Thanks so much for all of your help!


----------



## tygrr_lily (Aug 22, 2007)

paddy is from tajon and he's wonderful - sweetest little dog that follows me around giving me kisses all the time. he's turning 3 this weekend and he's perfectly healthy - couldn't be happier with him. i'd fully recommend tajon . 
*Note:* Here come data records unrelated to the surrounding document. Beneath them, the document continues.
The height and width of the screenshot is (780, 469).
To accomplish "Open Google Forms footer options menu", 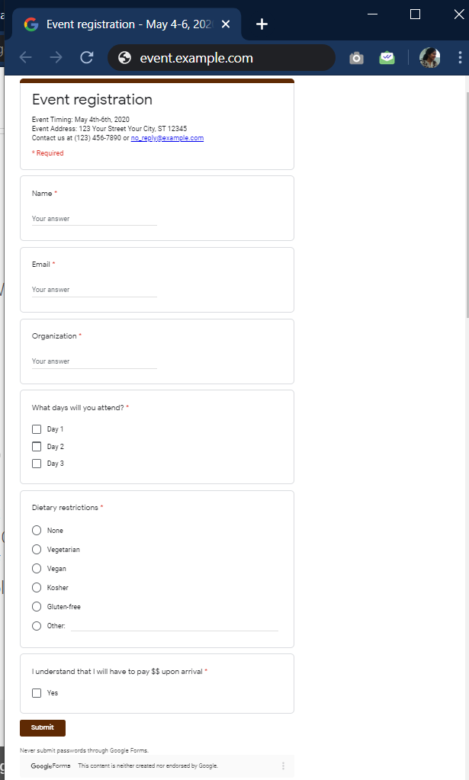I will click(283, 766).
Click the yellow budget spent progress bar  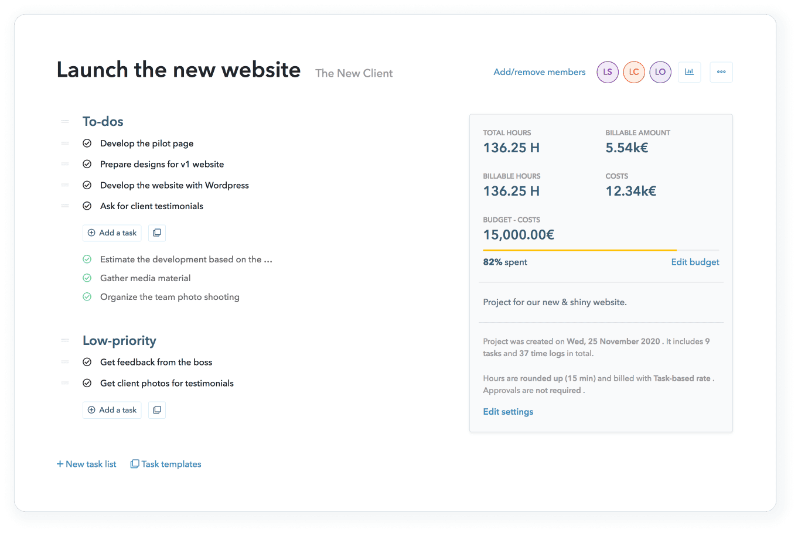pos(579,251)
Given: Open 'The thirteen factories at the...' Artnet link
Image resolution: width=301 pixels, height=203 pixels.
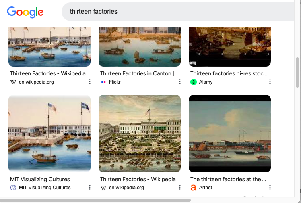Looking at the screenshot, I should pyautogui.click(x=228, y=179).
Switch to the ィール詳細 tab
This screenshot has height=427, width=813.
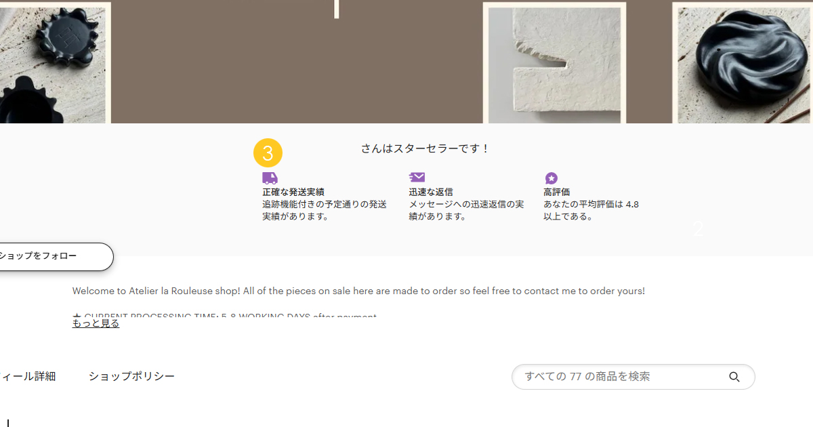coord(28,376)
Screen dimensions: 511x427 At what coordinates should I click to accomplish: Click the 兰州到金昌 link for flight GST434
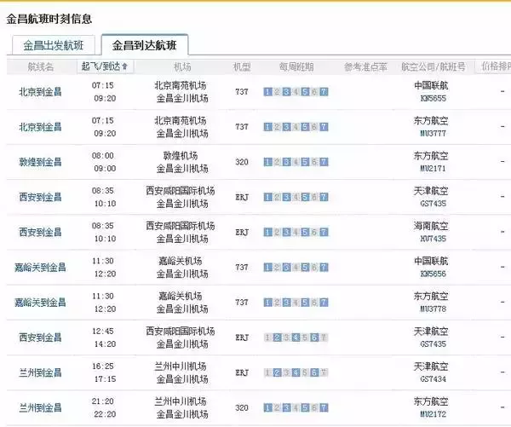40,372
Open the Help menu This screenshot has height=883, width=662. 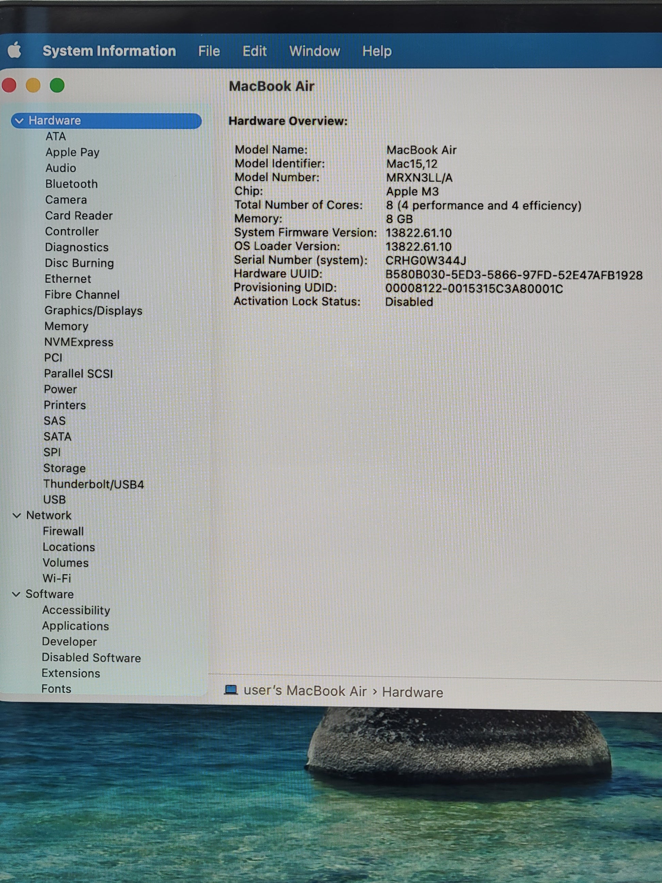(x=377, y=51)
i don't have too many recent pics, but here's one i got of him last weekend on a walk.


----------



## Toby's Mom (May 7, 2004)

Is the Ta-jon website not working? Only some of the links work for me and they seem to be from a while back. Did they get a new site?




tygrr_lily said:


> paddy is from tajon and he's wonderful - sweetest little dog that follows me around giving me kisses all the time. he's turning 3 this weekend and he's perfectly healthy - couldn't be happier with him. i'd fully recommend tajon .
> 
> i don't have too many recent pics, but here's one i got of him last weekend on a walk.
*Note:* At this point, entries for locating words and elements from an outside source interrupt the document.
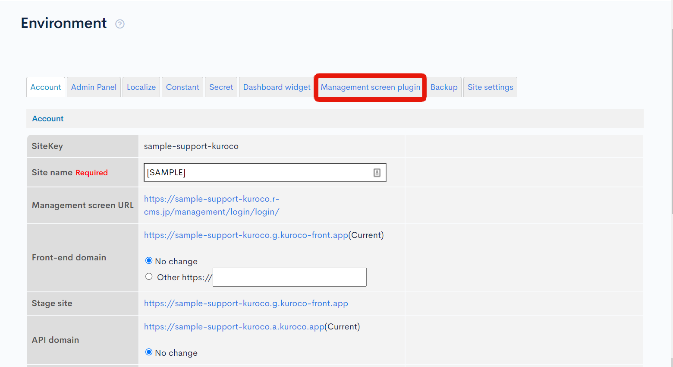The height and width of the screenshot is (367, 673).
Task: Switch to the Admin Panel tab
Action: 94,87
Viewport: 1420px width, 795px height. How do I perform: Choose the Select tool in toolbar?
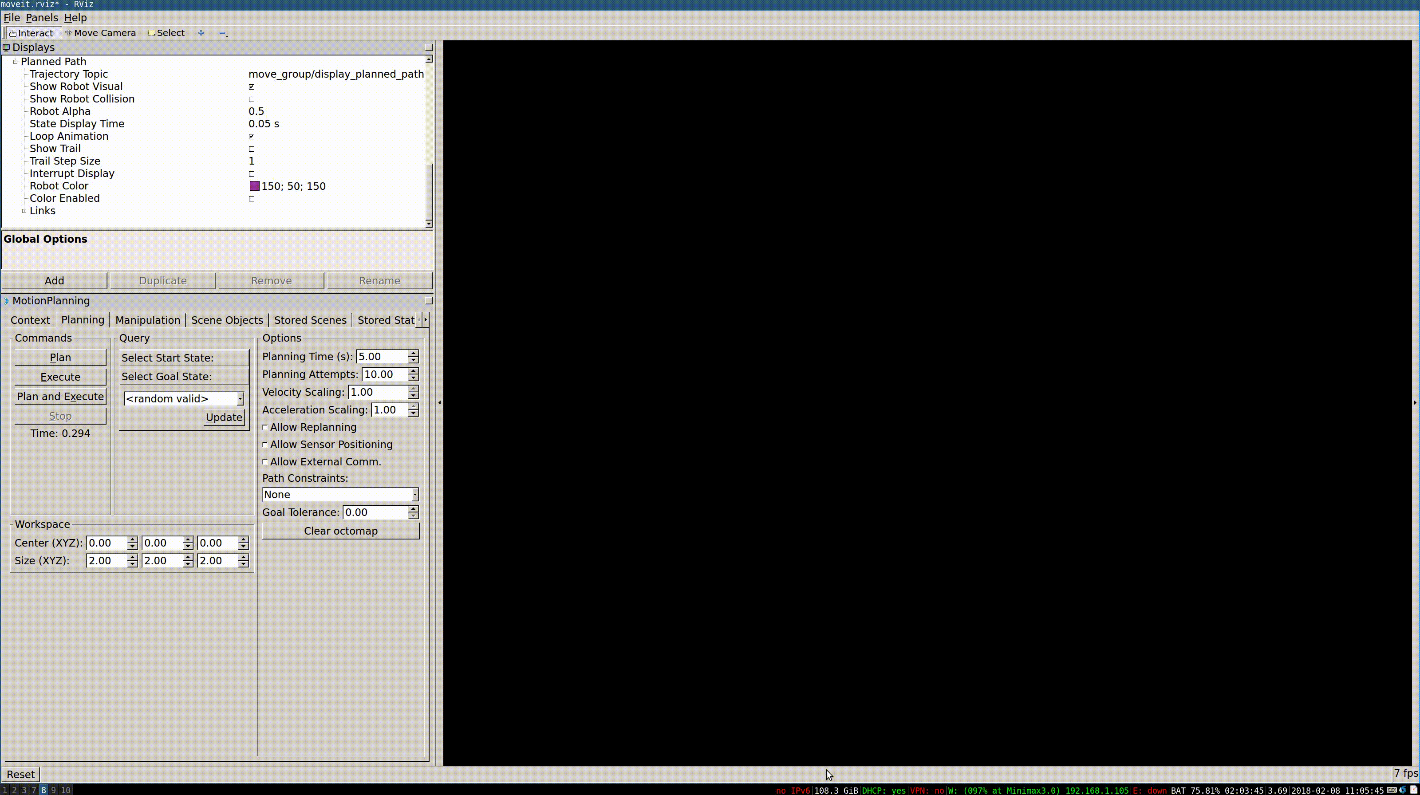tap(166, 33)
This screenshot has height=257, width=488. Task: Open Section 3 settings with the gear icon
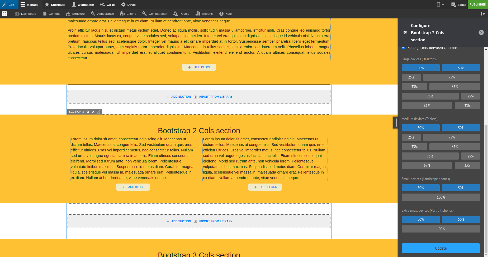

Ummmm...if that pic isn't reason enough to buy from Ta-jon, then I don't know what is!!! Paddy looks adorable!


----------



## princessre (Dec 23, 2008)

Paddy is absolutely adorable!! :wub: 

Thanks for dropping back in with the updated pics. We've missed you!


----------



## princessre (Dec 23, 2008)

Toby's Mom said:


> Is the Ta-jon website not working? Only some of the links work for me and they seem to be from a while back. Did they get a new site?
> !


For me, I wasn't able to access certain links through the Tajon website itself since last year. I always have to google Tajon puppies and go in that way, instead going to "home" on Tajon and clicking on Puppies. Not sure why.


----------



## Furbaby's Mommie (Jul 10, 2004)

princessre said:


> For me, I wasn't able to access certain links through the Tajon website itself since last year. I always have to google Tajon puppies and go in that way, instead going to "home" on Tajon and clicking on Puppies. Not sure why.


 Must be a problem on your computer--their links work for me.


----------



## princessre (Dec 23, 2008)

Ooh...it works for me now! I think it got fixed!


----------